Lawyers from the Attorney General’s (A.G.) Office told the Samoa Observer on Friday that they were told on that morning they were given consent to sit in to support the legal fraternity’s submission.
The news follows reports the Acting Attorney General, Galumalemana Loretta Teueli, in a meeting on Tuesday allegedly warned her staff against supporting the legal fraternity’s submission. Galumalemana declined to comment on those reports citing confidentiality.
The President of the Samoa Law Society, Leiataualesa Komisi Koria, confirmed that he was informed that the A.G’s lawyers were now allowed to attend their evidence.
The three bills which are the subject of the submissions are the Constitution Amendment Bill 2020, Land and Titles Court 2020 and Judicature Bill 2020.
“Unfortunately we cannot comment [about the meeting] due to our confidentiality responsibilities,” Galumalemana said in response to queries about Tuesday’s alleged meeting.
“In that regard we would like to note that whatever information that has been disclosed to you, was disclosed in breach of the confidentiality responsibility of your source (whoever that may be).
“And to release it or to rely on it, would be continuing and contributing to that breach.”

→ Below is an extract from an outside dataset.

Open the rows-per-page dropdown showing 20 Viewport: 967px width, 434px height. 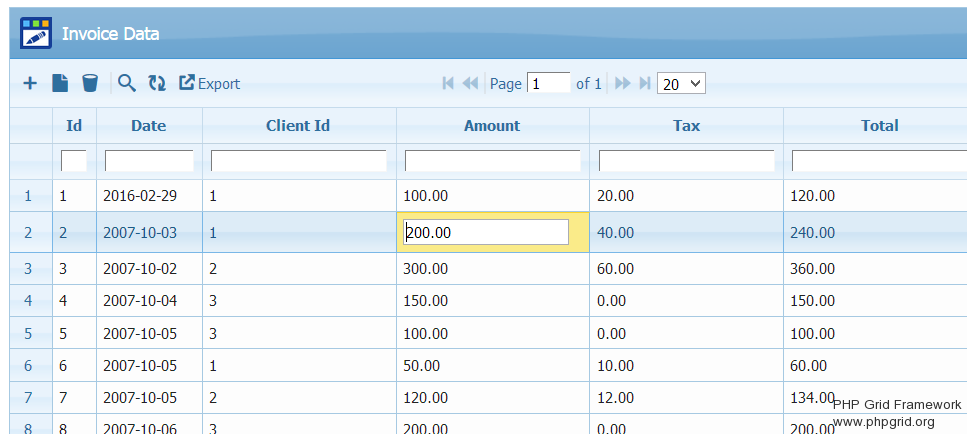click(681, 84)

Earlier this week, several Attorney General’s Office lawyers confirmed that the meeting was held specifically to warn them against supporting the Law Society’s submissions.

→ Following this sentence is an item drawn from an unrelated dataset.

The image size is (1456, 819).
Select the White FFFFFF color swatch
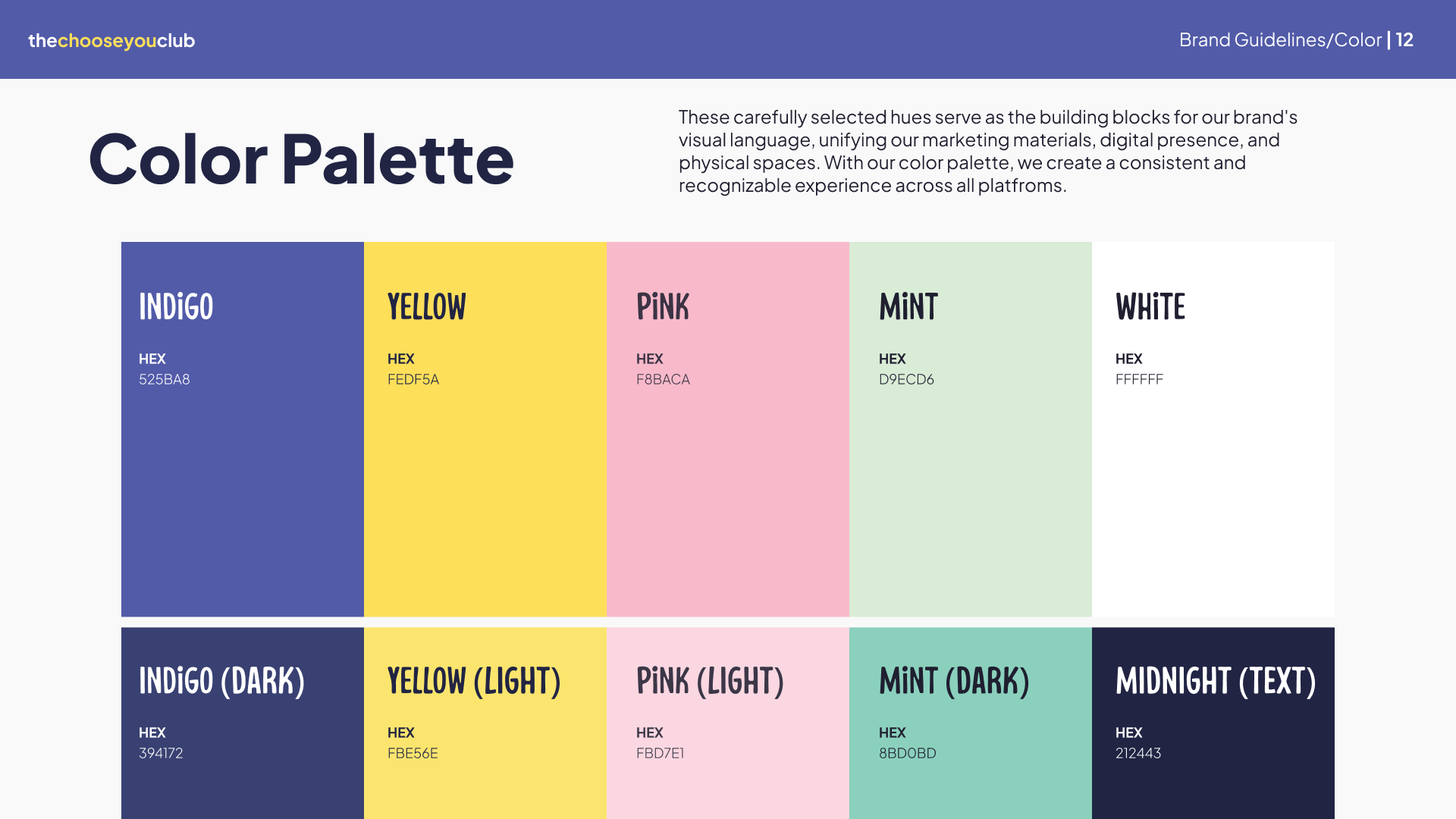pyautogui.click(x=1213, y=429)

At the same meeting, the lawyers also claimed that they were asked to refrain from opposing the three bills before a Special Parliamentary Committee for review.

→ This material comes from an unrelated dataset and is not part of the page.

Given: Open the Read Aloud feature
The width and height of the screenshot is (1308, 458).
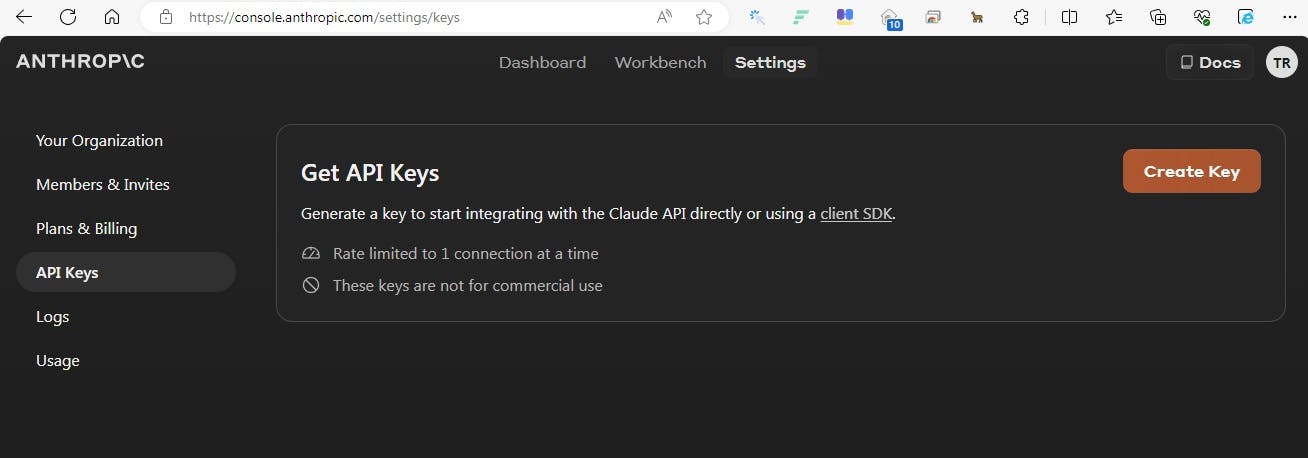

“We felt threatened and oppressed from expressing our views or even supporting our own Lawyers’ Society,” said one of the lawyer’s.
Another lawyer alleged that they were told that should they decide to ignore their instructions, it will be taken as their resignation from their substantive positions.
The public office lawyers have also alleged their online activities have been closely monitored.
In response to recent queries from the Samoa Observer, Leiataualesa said S.L.S. has not been formally advised of such a meeting taking place.
“However, all of the legal staff of the Attorney General's Office are current members of the Samoa Law Society and the Society will advocate for them whenever necessary,” he pointed out.
“If it is true that any lawyers in any workplace feel ‘oppressed from expressing their opinions on the bills’ by their employers or colleagues, then we take this very seriously.”
“[That could be a] potential infringement upon a person's fundamental freedom of expression, association and assembly, which are protected in the Constitution”.
The President added that in any situation where an employer, including the Government, seeks to place restrictions on these rights, care must be taken to ensure that such restrictions are lawful.
“We would also view such treatment as potentially being contrary to the values and Code of Conduct of the Public Service (which also applies to the Office of the Attorney General),” he said.
“Every public servant is entitled by law to a working environment that exhibits impartiality, where employees are "treated with respect and courtesy and without coercion or harassment".
In a statement issued late on Friday night by the Government Press Secretary, the Government department referred to its refusal to comment on the contents of Tuesday's meeting:
"As lawyers of the Government, employed in the [Office of the Attorney General (O.A.G.), all O.A.G. lawyers have an ethical solicitor–client duty to the Government (our employer) to ensure that the information and instructions in our possession are secure," the statement said.
"This is an ethical duty required of us under our legal practitioner’s code of ethics. Therefore we cannot comment."